Personal information
- Full name: Samuel William Randolph
- Born: May 13, 1964 (age 62) Santa Barbara, California, U.S.
- Height: 6 ft 0 in (1.83 m)
- Weight: 175 lb (79 kg; 12.5 st)
- Sporting nationality: United States

Career
- College: University of Southern California
- Turned professional: 1986
- Former tours: PGA Tour Champions Tour
- Professional wins: 1

Number of wins by tour
- PGA Tour: 1

Best results in major championships
- Masters Tournament: T18: 1985
- PGA Championship: CUT: 1988
- U.S. Open: T35: 1986
- The Open Championship: T56: 1986

Achievements and awards
- Haskins Award: 1985

= Sam Randolph =

American professional golfer (born 1964)

Samuel William Randolph (born May 13, 1964) is an American professional golfer who has played on the PGA Tour and the Nationwide Tour.

==Early life==
Born in Santa Barbara, California, Randolph learned the game of golf from his father, Sam Randolph Sr., who was the head professional at La Cumbre Country Club for 38 years.
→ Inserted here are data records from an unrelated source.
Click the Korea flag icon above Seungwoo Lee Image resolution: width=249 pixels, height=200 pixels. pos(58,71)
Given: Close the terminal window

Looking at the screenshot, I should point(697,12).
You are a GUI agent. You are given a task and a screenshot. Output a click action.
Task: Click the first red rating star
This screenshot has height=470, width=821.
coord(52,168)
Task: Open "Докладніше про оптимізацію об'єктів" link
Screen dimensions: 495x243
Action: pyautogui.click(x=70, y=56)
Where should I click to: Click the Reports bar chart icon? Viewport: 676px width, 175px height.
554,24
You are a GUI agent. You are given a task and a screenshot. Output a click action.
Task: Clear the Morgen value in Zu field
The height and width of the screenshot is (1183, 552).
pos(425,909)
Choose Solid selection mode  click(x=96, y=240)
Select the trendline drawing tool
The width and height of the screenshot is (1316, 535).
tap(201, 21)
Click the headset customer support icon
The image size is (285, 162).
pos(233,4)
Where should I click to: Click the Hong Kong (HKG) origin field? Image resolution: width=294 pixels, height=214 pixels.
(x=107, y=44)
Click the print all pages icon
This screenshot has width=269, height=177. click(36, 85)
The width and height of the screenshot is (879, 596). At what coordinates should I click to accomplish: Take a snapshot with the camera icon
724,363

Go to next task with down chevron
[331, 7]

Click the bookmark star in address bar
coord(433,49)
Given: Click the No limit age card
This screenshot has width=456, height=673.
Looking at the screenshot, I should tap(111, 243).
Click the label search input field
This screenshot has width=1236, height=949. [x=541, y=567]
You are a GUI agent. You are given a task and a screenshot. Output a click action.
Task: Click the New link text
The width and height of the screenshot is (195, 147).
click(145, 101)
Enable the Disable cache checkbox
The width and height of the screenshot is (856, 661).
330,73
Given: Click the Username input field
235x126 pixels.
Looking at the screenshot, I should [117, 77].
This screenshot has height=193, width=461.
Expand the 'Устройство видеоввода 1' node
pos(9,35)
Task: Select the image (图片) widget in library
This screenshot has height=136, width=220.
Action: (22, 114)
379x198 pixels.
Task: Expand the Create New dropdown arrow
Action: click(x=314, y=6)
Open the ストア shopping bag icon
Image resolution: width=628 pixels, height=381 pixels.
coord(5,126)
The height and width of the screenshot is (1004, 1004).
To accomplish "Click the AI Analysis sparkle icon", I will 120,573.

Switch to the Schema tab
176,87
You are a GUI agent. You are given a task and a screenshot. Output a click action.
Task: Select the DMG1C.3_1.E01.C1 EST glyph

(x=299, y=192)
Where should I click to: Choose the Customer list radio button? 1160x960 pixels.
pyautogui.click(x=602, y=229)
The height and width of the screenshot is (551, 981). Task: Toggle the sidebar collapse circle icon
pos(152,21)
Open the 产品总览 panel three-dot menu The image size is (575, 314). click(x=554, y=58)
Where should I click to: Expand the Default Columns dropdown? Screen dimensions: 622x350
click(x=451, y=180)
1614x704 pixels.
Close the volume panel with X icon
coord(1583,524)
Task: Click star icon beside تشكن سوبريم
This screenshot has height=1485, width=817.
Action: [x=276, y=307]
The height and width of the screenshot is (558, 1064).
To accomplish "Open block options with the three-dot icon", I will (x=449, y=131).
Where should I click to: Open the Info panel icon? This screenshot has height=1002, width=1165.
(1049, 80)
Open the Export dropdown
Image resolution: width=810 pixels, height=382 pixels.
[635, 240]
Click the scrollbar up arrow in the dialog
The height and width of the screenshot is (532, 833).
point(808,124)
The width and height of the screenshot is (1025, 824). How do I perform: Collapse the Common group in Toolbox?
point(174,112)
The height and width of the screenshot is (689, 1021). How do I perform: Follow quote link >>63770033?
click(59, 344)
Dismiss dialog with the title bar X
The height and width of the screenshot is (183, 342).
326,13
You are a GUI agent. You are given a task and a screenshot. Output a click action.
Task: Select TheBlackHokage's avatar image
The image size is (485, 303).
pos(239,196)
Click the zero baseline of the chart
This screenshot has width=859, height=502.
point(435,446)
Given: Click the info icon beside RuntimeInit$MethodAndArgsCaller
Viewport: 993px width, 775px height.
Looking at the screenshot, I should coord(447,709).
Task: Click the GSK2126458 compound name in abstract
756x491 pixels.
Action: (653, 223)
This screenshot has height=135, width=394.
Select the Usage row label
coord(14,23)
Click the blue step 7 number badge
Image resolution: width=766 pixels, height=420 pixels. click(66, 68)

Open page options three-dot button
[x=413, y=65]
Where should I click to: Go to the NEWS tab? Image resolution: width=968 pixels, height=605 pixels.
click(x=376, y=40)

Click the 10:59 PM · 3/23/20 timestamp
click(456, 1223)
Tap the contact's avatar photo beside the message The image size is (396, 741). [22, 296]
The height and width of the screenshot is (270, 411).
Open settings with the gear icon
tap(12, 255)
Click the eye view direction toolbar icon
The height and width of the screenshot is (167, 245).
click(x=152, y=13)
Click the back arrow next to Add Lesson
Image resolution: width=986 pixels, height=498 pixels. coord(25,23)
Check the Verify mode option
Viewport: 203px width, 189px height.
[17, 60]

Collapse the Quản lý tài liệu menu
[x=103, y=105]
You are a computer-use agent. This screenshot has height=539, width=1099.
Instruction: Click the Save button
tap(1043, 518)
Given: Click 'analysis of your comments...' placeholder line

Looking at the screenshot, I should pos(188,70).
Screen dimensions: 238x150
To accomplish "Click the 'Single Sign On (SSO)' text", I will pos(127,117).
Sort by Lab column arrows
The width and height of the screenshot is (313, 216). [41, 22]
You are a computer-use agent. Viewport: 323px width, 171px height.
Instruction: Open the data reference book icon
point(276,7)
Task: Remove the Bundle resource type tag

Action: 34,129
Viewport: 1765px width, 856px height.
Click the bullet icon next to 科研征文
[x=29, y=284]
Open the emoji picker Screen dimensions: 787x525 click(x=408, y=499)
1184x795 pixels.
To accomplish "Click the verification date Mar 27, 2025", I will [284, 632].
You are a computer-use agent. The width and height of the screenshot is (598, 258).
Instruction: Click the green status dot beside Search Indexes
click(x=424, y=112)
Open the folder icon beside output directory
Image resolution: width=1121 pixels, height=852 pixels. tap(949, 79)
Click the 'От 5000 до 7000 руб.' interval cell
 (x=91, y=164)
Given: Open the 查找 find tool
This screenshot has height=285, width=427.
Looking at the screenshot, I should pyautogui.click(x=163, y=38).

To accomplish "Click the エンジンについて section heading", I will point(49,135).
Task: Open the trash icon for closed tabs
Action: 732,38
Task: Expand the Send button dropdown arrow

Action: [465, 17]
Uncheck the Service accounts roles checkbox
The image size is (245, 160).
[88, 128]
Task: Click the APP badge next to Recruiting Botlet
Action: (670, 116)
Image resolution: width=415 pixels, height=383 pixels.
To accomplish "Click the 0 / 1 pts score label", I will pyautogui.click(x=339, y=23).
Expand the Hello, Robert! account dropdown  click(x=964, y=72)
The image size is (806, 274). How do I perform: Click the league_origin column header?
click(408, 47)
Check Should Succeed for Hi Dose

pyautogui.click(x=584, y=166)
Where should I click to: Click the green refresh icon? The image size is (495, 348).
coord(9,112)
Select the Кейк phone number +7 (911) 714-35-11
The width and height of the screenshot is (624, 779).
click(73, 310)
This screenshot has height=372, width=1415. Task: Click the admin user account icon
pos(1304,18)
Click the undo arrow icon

As a teen, Randolph and fellow future PGA Tour player, Billy Andrade, won the Junior World Cup in 1981.

==Amateur career==
Randolph played college golf for the University of Southern California and was a three-time first-team All-American with 13 collegiate wins. After finishing as runner-up in 1984, he won the U.S. Amateur the following year. Randolph also won the California State Amateur, the Haskins Award, and was low amateur at The Masters in 1985. In 1986, Randolph was the low amateur at the Masters Tournament and the U.S. Open.

==Professional career==
In late 1986, Randolph turned pro and joined the PGA Tour. He played on the PGA Tour from 1987 to 1992, and won one event, the 1987 Bank of Boston Classic. His best finish in a major championship occurred as an amateur; T-18 at The Masters in 1985.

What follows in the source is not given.